Problem details — The whole of the data is to be duplicated precisely.

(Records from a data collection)
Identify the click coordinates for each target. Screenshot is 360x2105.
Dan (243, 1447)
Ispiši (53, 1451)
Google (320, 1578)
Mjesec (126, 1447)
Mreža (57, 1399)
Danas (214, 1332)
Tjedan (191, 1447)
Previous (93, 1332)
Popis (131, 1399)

Exercise result —
Identify the click coordinates for each target. Screenshot is 360x2105.
Dan (243, 1447)
Ispiši (53, 1451)
Google (320, 1578)
Mjesec (126, 1447)
Mreža (57, 1399)
Danas (214, 1332)
Tjedan (191, 1447)
Previous (93, 1332)
Popis (131, 1399)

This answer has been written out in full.